はい、この作品に描かれている、1970年に起きた“コザ騒動”という史実自体は知っていたんですが、これまで深く掘り下げる機会はなかったんで。

今回の台本を読んだ時に、沖縄の人たちは当時、こういう気持ちで過ごしていたんだな、と考えることが出来た、それだけでも自分の中で得るものがあると思いました。僕が演じるハルオの台詞で「なんね?日本人って?」という言葉が出て来るんですけど、日本人って何だろう? その問いに対する答えが、僕の中にも見つかっていなくて。
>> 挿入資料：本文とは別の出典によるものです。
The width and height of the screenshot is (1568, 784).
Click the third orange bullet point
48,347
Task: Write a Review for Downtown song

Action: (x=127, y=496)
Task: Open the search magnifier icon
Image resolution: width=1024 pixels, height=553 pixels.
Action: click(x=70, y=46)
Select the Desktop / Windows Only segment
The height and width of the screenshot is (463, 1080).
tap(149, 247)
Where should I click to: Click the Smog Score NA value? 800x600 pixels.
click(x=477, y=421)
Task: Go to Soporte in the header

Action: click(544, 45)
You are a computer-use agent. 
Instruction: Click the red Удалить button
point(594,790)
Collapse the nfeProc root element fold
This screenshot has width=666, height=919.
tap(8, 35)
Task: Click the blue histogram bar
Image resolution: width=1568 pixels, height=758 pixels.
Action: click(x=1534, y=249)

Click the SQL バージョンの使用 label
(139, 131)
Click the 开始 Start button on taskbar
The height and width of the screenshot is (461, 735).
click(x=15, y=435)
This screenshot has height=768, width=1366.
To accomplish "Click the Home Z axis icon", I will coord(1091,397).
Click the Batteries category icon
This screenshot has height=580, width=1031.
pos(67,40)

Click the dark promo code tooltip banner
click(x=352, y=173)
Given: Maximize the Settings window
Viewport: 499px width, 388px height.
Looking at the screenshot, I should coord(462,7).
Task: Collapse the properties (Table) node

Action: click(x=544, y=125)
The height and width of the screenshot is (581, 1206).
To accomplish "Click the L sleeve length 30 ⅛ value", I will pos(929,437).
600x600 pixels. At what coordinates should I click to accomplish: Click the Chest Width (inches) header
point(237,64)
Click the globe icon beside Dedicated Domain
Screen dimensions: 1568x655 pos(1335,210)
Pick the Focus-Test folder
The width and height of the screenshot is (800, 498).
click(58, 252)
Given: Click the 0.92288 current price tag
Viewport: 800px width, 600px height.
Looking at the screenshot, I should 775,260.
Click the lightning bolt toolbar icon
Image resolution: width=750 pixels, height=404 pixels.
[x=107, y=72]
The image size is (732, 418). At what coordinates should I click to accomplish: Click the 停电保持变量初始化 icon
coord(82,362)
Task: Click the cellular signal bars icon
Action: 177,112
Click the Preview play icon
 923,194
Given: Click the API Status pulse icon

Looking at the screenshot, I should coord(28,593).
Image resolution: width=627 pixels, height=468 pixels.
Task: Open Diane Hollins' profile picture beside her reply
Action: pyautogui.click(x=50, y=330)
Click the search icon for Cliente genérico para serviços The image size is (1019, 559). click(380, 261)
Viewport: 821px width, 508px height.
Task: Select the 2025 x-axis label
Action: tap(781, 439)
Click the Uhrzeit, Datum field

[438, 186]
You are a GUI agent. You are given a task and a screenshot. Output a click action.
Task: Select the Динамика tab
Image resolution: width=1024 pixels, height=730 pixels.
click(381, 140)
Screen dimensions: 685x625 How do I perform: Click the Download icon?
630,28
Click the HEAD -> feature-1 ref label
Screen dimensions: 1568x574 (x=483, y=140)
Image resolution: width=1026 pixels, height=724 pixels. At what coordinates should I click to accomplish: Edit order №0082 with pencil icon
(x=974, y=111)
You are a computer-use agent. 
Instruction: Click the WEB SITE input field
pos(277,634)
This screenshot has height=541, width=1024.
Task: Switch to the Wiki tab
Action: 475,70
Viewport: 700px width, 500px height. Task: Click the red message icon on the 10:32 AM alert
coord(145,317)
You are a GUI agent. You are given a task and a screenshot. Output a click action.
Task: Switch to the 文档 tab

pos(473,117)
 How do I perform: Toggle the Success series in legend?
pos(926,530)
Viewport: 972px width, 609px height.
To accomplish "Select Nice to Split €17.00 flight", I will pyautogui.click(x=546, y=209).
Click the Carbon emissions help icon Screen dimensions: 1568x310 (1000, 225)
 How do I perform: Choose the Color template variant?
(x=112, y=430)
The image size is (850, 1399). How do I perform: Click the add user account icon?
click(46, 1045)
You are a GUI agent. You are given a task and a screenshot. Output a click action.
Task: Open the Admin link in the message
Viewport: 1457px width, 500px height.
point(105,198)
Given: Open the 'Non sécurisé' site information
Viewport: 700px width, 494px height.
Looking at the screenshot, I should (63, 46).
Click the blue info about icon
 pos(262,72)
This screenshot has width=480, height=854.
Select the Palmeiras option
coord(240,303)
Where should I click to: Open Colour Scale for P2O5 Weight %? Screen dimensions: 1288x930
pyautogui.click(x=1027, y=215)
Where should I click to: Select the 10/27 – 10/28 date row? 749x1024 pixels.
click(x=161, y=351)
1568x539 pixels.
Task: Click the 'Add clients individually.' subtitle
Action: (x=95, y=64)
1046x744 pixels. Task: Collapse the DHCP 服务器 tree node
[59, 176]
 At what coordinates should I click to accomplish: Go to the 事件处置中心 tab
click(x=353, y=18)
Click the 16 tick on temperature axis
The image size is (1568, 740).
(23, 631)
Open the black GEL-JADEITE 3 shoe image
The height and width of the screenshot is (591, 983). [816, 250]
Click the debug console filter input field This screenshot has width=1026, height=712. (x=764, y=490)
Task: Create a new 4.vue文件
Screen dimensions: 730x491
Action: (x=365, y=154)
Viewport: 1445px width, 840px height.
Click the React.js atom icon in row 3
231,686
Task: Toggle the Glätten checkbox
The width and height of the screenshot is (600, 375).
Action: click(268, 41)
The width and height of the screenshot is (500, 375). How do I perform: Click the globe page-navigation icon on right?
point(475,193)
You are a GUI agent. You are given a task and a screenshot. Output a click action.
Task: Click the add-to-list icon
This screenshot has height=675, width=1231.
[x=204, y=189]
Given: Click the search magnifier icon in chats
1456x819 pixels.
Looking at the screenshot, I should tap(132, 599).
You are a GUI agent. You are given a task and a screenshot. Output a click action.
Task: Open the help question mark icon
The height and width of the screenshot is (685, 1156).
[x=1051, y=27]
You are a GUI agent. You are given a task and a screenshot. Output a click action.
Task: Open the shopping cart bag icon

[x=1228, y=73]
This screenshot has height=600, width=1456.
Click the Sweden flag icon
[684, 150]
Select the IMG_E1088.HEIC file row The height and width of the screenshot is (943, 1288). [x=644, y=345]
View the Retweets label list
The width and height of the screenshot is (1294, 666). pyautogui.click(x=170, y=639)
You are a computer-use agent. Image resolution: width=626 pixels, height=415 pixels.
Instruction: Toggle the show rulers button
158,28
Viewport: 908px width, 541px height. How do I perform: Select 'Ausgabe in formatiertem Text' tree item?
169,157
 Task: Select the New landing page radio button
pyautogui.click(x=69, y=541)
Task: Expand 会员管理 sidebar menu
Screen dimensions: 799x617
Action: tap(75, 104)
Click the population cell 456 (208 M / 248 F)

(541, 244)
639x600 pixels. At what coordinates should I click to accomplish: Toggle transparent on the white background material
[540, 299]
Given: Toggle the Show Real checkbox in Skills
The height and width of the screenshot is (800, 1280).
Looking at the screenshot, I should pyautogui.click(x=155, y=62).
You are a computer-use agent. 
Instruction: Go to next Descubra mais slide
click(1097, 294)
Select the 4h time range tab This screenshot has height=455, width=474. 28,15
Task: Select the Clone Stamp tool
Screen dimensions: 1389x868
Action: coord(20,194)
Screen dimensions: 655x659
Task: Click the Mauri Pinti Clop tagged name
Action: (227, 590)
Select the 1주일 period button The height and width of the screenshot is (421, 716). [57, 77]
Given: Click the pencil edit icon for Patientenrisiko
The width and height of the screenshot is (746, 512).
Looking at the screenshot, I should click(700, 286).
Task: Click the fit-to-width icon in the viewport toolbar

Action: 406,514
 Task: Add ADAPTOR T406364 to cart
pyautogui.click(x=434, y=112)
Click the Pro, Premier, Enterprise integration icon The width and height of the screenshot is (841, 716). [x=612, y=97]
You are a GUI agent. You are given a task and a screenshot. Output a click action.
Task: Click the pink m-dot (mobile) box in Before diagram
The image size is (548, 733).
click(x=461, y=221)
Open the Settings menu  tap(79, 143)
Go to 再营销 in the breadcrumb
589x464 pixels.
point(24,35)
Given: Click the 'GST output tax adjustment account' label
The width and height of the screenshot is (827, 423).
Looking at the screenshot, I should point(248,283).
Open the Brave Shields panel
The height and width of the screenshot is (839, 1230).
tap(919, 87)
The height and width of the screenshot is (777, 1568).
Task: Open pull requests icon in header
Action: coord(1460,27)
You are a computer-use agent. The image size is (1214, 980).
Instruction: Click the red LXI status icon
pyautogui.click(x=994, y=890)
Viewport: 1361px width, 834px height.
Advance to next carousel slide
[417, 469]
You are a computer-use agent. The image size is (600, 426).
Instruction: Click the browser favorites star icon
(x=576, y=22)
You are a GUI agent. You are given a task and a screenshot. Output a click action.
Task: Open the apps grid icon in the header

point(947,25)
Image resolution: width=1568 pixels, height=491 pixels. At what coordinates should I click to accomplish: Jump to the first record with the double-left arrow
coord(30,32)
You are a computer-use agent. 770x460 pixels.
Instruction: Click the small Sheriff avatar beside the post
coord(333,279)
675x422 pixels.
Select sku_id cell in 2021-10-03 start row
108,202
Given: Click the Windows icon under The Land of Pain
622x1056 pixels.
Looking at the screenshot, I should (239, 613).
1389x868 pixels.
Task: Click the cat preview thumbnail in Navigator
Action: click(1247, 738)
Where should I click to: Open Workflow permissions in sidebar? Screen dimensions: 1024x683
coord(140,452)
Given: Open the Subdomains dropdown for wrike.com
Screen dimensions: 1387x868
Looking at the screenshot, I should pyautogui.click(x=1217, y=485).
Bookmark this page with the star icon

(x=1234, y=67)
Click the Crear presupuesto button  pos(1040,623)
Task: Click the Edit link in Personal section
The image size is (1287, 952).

――それは、あえて“日本人”と区別することの意味……といったことでしょうか?

それもそうですし、日本人の中でも差がある、ということですよね。今回の作品にも、本土では “三種の神器”と呼ばれるテレビ、洗濯機、冷蔵庫はどの家庭にも揃っている、でも沖縄ではまだコーラの瓶を切ってコップに使っている……といった台詞が出て来ます。それくらい、1970年当時の本土と沖縄では大きな差があった。結局、日本がそうやって経済的に潤ってきているのは、アメリカがベトナムと戦争しているから、沖縄の人間が血を流したからじゃないのか……といった台詞も出て来る。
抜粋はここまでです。